White House plan would eliminate Head Start, make sweeping health cuts
A Trump administration budget proposal calls for eliminating programs like Head Start, funding for community mental health clinics and initiatives aimed at preventing teen pregnancy in fiscal 2026.
Why it matters: The 64-page document, called a budget passback, reveals the breadth and deep extent to which the Trump administration is eyeing cuts to the federal health bureaucracy.
- The Office of Management and Budget document is just a proposal but offers a preview of what President Trump's spending priorities are. Congress has the final say in how discretionary funds are allocated.
- The document was first reported by the Washington Post.
Zoom in: The proposal calls for about $20 billion appropriated to a new agency within Health and Human Services called the Administration for a Healthy America. HHS Secretary Robert F. Kennedy Jr. announced last month that he planned to combine several existing agencies into this new entity.
- The document also requests $500 million to be allocated by the HHS secretary for activities that support the administration's so-called "Make America Healthy Again" initiative, per the document.
In all, about $40 billion, or one-third of the HHS discretionary budget, would be cut under the proposal compared with fiscal 2024 levels.
- The document suggests eliminating programs for rural health care providers, HIV treatment efforts, health care workforce initiatives and childhood lead poisoning. It does not say whether or how the work done by these programs would continue.
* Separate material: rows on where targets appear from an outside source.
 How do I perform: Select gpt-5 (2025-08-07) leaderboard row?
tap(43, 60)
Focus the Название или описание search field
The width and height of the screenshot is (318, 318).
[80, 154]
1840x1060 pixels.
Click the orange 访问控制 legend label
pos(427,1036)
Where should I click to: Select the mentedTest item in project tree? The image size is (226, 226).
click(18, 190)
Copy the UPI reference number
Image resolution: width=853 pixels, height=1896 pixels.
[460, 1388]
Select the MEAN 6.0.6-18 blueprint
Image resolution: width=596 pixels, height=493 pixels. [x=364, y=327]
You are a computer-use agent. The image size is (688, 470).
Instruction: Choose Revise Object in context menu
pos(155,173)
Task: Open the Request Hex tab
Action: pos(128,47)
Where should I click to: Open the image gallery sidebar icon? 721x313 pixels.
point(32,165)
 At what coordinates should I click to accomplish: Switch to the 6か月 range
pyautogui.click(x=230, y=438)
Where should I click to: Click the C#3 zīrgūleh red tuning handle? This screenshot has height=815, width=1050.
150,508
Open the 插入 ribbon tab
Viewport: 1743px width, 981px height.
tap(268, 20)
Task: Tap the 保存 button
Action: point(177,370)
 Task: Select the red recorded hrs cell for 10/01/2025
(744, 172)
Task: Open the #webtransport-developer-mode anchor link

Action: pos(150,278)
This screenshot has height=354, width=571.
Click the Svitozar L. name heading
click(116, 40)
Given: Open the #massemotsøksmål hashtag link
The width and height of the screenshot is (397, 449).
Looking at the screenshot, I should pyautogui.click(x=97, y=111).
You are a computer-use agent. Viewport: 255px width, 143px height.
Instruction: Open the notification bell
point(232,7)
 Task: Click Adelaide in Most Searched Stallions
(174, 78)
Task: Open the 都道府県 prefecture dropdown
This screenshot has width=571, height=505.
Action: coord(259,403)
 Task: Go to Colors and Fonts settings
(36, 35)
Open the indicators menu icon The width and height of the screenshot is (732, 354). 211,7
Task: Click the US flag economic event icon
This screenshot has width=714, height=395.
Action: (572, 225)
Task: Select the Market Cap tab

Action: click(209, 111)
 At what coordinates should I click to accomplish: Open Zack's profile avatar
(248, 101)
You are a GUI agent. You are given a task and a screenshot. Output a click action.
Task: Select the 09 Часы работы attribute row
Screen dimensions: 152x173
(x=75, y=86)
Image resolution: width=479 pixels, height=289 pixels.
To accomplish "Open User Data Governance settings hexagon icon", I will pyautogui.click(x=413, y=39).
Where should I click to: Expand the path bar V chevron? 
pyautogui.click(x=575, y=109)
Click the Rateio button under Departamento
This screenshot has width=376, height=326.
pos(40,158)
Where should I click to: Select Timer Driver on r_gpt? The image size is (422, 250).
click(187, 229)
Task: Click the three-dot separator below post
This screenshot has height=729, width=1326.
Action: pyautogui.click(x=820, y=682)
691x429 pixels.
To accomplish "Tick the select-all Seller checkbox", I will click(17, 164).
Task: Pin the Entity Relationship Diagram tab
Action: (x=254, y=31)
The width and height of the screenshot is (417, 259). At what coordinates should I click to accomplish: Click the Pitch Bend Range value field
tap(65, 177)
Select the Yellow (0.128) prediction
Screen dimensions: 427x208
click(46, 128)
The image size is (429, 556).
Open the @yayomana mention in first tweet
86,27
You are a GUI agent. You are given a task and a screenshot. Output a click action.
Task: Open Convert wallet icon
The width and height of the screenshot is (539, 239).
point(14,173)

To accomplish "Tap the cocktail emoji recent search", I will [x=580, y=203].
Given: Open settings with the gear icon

- Some offices that the document suggests could be eliminated, including the Administration for Preparedness and Response, have existing legal authorities, with officials confirmed by the Senate.
Reality check: No final funding decisions have been made yet, OMB communications director Rachel Cauley told Axios.
Zoom out: There had been earlier reports that Head Start, a storied program created as part of President Johnson's War on Poverty, was on the chopping block.
- That was an aim of Project 2025.
- Ending the program, which provides early childhood education, nutrition and health care help to nearly 800,000 kids and their families, would have "catastrophic" consequences for some of the poorest people in the U.S. βΒ with outsized impacts in rural communities.
- "I had a very inspiring tour [of a Head Start program]," Kennedy said last month. "I saw a devoted staff and a lot of happy children. They are getting the kind of education and socialization they need, and they are also getting a couple of meals a day."